Destiny Special Agent Ace Galaksi
(Space Junk Productions)
Taking heavy inspiration from classic sci fi radio plays and 1930’s aesthetic, DESTINY SPECIAL AGENT ACE GALASKI embraces it’s roots to highly entertaining effect. Staged as a 1930’s radio play recording session, our story follows a group of workers at the Giant Book Of Destiny as they deal with a crisis brought on by a distracted fact checker (I was gonna make a political joke here, but I think that would just be more upsetting…. ok back to the play!). To solve this problem agent Ace Galaski must find a back up copy of the book before Destiny is rewritten and the crisis gets even more dangerous.
If there was one word to describe this production, it would be fun. It is a delight to watch a piece where everyone clearly had a great time making it, from the writing to the performances, to the design (loved the foley elements!). This is a show that embraces its silliness with confidence and enthusiasm.
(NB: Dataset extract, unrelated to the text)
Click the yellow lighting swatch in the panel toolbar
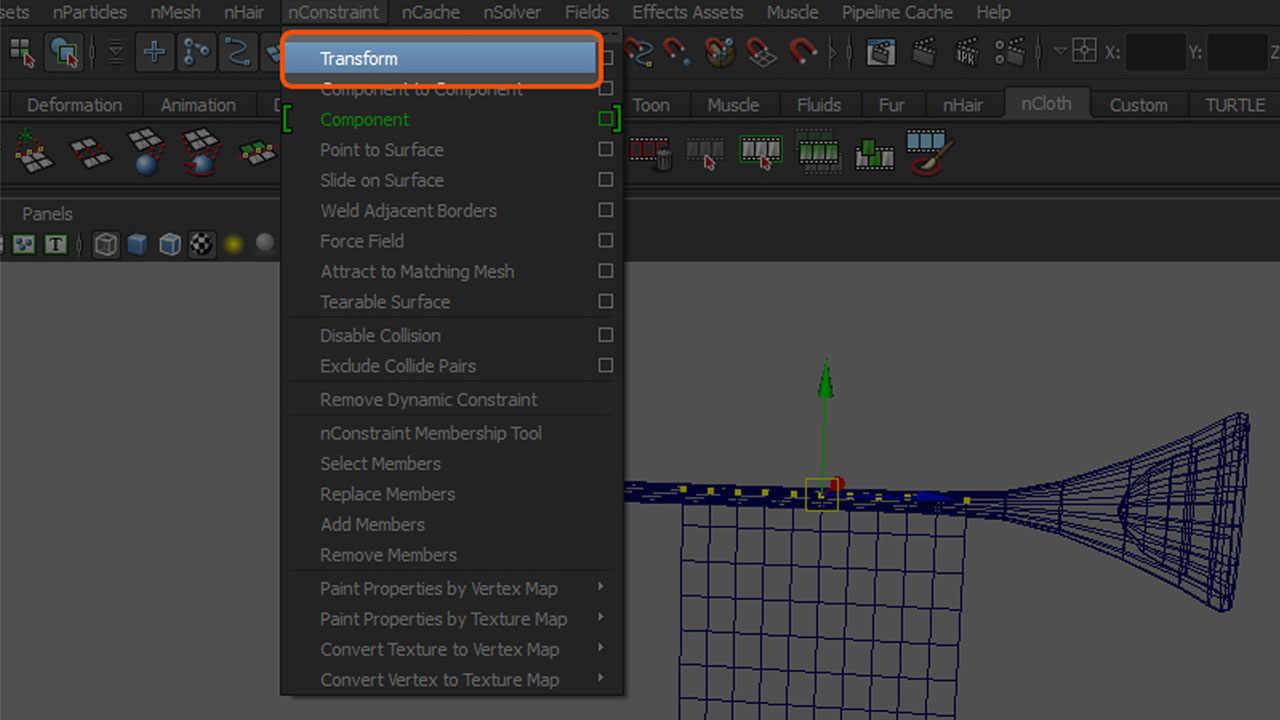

Special shoutout to illustrators Madeleine Patton and Liisa Kallasmaa and sound designer Maissa Bessada for their work in both capturing the 1930’s vibe (the audio modifications to the performer’s voices to give them a more grainy/ old timey radio sound is spot on) but also enhancing an over-the-top story with illustrations and effects that interject fun elements into this radio (video?) play that don’t break the pacing.
Where this reviewer would love to see the piece develop from here is experimenting now with different time period aesthetics to see what effect will have on the story. If the work is still approached with the same amount of fun and joy as seen in this piece, then it shall continue to be an entertaining success.